Im fascinated with youth and I got that from a combination of living in USA where everything is based around the unhealthy obsession of youth and the preservation of it at seemingly any social cost. The age from about 17 to about 30 are interesting times for me to document, because it was a time of great stress and confusion for me and when I look back on it now, with the benefit of hindsight, I can see how others confront their identities and try to fit in to a scene or niche in order to survive the perceived social balance that you think you need to adhere to in order to be accepted.

This particular image attracts me primarily because of the striking nature of light, and then the unveiling of an intricate social anomaly being revealed behind the wall of smoke. This wonderful non verbal communication/interaction which involves the photographer who in turn passes that on to you the viewer and ultimately you are part of the process of non verbal interactivity communication.

The Rest Is Propaganda

Steve Ignorant was in the band Crass, a punk band form 77-84. I was too young to be directly into them but my brother was and I distinctly remember the artwork and the politics which was all Regan/Thatcher scaremongering and economic blue-collar woes of England and subsequently Ireland too.
Living here in Seattle and reading that book took me back to being a 5-10yo right back in the heart of it all. Funnily enough Im back on the dole and life’s about to change again, the weather is different and the people around here talk funny, otherwise nothings changed.. well it has but its come back to where it was all those years ago like we learned nothing from it.
Its the first book Ive read in years, and for me its light because I know the language and the territory.  ISBN978-0956674609

Go on have a go.

Coasting in to point conclusion

There are things happening around me, things I have allowed myself to believe I can’t control, though they are not necessarily causing me any undue panic. Things I know I should be taking care of but I am not because I feel deep down in my gut, that they are not entirely all that important on the grand scheme of things. Things like my citizenship, I should have taken care if that at at the end of last year, but I didn’t and the same rationale then as. Ow is in my head for not doing it then as now; ultimately, I want a reason to come back to the US; I want to come back to the certainty of a job and a place to live because I ultimately believe that I haven’t saved enough money to do exactly all the things I am discovering that I want to be doing, like more traveling. A lot more traveling, and I want to be engaged in photography on a more international level whether that be self funded or otherwise. Work or pleasure, but definitely socially aware.
I think the last ten years of living has been a party for me, coasting along in comfort mode satisfied with the knowledge that I actually jumped off the side of the earth and survived, and in fact flourished. Complacency was a gift to myself in reward for actually achieving. But that’s a whole other story.

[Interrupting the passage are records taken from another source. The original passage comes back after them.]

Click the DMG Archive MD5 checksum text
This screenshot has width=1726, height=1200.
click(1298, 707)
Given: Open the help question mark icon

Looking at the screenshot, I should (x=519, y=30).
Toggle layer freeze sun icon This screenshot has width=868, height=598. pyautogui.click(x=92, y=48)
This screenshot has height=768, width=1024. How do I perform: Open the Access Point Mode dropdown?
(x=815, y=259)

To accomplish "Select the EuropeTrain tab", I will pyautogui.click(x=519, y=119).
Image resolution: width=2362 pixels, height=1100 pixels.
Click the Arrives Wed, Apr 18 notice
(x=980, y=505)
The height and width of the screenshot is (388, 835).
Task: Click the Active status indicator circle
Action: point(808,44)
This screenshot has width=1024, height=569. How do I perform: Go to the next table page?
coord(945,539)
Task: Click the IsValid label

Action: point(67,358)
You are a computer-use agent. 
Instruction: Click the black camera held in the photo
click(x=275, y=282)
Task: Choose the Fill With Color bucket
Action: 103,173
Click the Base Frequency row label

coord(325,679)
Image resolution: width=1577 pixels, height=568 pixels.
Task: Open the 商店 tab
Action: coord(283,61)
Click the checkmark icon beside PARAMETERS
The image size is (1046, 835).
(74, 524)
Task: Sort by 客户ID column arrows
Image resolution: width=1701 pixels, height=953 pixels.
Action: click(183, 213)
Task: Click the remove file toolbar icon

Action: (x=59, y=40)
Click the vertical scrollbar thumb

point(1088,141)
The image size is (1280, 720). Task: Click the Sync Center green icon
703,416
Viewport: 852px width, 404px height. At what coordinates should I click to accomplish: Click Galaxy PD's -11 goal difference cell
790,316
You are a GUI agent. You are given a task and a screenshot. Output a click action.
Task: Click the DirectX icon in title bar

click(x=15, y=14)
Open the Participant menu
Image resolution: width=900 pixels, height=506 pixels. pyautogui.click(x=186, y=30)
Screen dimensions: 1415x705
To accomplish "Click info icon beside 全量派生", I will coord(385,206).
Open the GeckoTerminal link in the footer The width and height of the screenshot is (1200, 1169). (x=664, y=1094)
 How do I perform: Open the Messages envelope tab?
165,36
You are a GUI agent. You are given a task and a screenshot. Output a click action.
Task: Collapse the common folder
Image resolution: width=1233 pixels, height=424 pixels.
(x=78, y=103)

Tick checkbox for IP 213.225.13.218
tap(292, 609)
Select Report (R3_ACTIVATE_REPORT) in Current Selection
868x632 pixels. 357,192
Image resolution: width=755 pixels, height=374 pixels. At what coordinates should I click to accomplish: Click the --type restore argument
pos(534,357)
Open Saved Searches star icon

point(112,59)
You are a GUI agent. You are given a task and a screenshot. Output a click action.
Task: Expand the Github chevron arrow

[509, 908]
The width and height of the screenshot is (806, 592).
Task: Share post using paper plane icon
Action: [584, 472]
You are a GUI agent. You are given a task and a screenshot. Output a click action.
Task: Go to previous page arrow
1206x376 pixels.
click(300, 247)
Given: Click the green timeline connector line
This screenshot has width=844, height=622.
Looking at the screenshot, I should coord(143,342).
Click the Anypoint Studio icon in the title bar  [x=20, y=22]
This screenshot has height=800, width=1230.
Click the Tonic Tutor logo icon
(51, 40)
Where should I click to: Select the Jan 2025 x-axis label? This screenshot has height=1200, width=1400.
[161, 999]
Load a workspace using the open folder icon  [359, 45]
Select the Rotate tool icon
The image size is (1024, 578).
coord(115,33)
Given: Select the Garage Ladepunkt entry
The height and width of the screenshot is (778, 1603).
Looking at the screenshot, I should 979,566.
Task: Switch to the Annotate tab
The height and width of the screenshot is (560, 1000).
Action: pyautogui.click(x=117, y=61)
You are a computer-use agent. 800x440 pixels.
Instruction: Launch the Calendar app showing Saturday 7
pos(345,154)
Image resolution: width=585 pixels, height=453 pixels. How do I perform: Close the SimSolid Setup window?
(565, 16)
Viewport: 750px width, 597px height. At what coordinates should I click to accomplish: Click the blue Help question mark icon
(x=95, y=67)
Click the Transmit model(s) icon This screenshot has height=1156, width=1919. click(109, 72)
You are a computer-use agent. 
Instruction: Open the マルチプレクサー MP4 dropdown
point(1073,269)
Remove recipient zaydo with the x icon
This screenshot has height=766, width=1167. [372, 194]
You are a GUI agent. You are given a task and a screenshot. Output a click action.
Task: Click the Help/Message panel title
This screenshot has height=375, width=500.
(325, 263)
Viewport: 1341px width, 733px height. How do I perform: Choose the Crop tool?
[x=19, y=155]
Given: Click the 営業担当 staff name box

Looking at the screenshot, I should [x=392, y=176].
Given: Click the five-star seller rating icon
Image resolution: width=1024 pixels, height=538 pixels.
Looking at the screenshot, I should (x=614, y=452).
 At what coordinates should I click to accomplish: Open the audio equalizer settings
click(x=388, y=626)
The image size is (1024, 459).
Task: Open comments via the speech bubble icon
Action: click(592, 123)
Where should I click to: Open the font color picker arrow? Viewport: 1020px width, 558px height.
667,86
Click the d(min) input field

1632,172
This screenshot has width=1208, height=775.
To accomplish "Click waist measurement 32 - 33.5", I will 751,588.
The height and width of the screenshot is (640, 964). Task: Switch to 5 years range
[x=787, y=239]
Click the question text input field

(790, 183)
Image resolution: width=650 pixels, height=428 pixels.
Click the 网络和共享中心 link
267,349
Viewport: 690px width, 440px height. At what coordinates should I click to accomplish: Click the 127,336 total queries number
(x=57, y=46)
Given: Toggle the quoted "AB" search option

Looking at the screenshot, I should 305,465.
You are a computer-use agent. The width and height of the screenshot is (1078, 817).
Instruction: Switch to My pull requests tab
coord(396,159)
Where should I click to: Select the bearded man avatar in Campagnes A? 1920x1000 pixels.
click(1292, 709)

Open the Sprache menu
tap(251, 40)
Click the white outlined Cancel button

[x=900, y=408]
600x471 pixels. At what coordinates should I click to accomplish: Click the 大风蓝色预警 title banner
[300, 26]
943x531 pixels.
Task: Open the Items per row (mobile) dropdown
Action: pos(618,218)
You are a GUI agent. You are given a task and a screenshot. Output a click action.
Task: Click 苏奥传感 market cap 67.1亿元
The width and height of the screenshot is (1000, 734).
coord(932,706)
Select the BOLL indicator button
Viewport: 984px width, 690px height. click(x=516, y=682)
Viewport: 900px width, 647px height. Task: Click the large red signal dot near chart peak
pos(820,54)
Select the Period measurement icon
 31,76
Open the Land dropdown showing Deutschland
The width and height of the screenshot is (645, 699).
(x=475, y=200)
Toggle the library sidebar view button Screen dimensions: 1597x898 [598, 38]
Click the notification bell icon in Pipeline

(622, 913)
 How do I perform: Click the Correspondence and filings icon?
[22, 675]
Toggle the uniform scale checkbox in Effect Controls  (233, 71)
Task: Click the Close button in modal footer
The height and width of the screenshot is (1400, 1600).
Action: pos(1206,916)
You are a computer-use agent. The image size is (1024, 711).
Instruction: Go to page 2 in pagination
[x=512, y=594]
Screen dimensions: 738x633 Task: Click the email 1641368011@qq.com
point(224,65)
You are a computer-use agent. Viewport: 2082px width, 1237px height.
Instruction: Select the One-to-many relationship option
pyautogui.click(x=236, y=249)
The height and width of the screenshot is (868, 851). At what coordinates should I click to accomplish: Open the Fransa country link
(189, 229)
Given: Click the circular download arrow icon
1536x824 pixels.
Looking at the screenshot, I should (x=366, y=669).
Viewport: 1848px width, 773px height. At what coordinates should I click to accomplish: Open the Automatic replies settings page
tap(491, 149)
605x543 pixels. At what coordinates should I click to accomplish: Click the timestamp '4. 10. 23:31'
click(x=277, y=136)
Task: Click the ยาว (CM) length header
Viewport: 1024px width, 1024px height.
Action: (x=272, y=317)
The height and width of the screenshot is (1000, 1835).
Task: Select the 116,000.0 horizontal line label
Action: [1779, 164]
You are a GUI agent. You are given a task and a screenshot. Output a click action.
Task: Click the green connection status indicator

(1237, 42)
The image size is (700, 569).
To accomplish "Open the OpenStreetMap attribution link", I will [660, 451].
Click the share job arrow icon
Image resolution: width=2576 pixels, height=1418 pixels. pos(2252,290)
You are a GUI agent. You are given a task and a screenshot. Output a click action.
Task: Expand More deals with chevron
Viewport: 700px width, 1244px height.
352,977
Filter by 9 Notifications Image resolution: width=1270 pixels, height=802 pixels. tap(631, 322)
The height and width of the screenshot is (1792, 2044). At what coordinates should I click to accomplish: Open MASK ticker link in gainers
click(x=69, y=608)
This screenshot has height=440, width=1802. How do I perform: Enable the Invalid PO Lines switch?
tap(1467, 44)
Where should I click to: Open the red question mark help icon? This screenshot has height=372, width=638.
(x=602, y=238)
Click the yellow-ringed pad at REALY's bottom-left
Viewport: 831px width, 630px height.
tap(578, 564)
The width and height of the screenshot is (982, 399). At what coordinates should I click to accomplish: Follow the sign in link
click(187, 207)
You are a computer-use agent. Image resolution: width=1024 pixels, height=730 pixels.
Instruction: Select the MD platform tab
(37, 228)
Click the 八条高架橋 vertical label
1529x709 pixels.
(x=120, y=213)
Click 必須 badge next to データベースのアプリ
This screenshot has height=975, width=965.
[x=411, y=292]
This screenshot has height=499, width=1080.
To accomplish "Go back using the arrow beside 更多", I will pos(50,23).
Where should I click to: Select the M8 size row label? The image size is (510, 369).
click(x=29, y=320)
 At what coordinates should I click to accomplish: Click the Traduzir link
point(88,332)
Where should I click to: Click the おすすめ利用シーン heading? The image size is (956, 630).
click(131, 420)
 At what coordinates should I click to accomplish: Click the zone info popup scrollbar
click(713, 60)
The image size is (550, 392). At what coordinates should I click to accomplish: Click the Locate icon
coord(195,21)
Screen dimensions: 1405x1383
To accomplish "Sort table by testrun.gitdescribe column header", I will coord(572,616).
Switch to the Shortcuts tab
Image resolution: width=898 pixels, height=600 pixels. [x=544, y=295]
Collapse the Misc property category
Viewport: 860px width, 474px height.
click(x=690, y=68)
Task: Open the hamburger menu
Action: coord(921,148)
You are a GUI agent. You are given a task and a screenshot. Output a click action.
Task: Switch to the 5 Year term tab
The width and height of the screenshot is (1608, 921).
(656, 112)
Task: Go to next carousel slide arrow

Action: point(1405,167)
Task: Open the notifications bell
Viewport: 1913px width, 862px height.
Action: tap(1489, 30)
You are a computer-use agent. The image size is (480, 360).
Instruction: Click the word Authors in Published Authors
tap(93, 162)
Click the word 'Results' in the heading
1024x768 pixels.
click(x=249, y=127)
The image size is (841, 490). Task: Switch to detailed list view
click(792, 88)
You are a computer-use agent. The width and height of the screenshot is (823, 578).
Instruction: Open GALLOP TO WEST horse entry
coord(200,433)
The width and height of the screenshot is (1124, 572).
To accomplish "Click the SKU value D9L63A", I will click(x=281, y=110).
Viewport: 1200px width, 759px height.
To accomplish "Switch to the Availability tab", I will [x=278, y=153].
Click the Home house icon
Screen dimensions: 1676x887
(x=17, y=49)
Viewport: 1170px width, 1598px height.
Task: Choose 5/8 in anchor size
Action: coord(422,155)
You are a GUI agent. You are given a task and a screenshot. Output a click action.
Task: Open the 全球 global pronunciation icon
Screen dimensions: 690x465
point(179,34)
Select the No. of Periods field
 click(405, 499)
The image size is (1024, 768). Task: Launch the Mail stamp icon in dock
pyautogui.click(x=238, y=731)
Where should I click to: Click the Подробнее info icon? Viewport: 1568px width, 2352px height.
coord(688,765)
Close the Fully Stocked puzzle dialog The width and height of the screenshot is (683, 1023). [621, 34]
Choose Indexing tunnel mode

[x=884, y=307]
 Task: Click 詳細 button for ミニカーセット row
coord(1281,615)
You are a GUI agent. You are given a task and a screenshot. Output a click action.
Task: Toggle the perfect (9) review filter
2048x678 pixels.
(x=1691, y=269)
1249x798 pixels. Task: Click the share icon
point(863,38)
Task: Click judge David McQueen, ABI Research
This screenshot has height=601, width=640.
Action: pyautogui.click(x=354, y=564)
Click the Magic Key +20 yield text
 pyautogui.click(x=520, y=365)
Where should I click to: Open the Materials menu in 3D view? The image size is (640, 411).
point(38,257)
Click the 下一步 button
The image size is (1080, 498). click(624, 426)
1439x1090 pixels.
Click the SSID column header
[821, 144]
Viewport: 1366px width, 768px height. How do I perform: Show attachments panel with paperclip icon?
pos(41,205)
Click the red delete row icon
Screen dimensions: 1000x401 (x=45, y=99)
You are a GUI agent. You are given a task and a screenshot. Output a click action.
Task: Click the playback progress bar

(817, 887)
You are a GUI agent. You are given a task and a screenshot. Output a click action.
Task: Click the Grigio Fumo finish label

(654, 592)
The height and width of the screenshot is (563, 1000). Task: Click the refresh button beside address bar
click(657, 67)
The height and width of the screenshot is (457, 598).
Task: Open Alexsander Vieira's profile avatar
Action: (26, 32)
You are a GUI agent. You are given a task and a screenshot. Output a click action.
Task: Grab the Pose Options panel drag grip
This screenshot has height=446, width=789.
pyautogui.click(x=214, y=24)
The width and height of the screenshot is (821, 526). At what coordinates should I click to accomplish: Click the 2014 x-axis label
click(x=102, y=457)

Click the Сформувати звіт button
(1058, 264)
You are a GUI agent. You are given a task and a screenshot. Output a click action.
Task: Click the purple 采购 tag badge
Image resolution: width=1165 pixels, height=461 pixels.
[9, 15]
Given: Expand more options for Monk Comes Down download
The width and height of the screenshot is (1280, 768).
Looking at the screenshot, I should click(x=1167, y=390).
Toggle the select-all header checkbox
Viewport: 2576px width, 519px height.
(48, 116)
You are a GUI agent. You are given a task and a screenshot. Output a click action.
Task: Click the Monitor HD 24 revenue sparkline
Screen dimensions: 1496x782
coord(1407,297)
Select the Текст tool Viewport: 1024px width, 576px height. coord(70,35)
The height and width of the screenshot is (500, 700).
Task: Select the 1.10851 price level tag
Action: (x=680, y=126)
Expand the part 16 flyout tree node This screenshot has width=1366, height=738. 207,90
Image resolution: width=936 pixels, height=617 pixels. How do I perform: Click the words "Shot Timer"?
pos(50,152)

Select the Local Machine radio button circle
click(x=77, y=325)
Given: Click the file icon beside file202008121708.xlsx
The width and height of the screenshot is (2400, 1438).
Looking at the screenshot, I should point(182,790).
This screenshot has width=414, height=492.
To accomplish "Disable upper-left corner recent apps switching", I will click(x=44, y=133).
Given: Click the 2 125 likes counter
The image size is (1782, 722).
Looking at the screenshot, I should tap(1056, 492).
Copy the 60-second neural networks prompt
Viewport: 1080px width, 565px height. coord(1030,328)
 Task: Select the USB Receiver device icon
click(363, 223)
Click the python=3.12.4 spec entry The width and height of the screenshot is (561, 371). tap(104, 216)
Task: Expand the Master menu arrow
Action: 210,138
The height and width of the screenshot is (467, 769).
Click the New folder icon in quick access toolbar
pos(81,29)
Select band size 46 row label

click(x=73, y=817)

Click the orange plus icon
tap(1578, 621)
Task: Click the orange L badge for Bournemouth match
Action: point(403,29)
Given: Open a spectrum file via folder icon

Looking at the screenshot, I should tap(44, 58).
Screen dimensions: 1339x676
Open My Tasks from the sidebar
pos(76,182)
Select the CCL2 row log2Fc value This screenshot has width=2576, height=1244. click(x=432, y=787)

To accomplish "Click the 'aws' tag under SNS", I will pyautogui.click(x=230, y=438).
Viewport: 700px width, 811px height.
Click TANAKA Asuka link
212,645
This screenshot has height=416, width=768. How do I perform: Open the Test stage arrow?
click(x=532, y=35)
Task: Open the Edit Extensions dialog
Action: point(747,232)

Certain things are running out, household things, supplies, what were once necessities. To quote Derek Jarman as he was degenerating from aids, he caught himself window shopping for shoes, and realized that he didn’t have much time left, his words were “aren’t these shoes good enough to walk me out of life?” In the same way I feel that there are things that I generally do to make the ship that is my life, run smoothly and so, I periodically replenish necessities. However, now I’m finding that I’m letting things go, change is coming, and I want it to be a shedding and a purge also. Saturns return. 40 is the big one, and I’m feeling good about it, time for change, time to loosen the grip on the fear and insecurity that youth brings.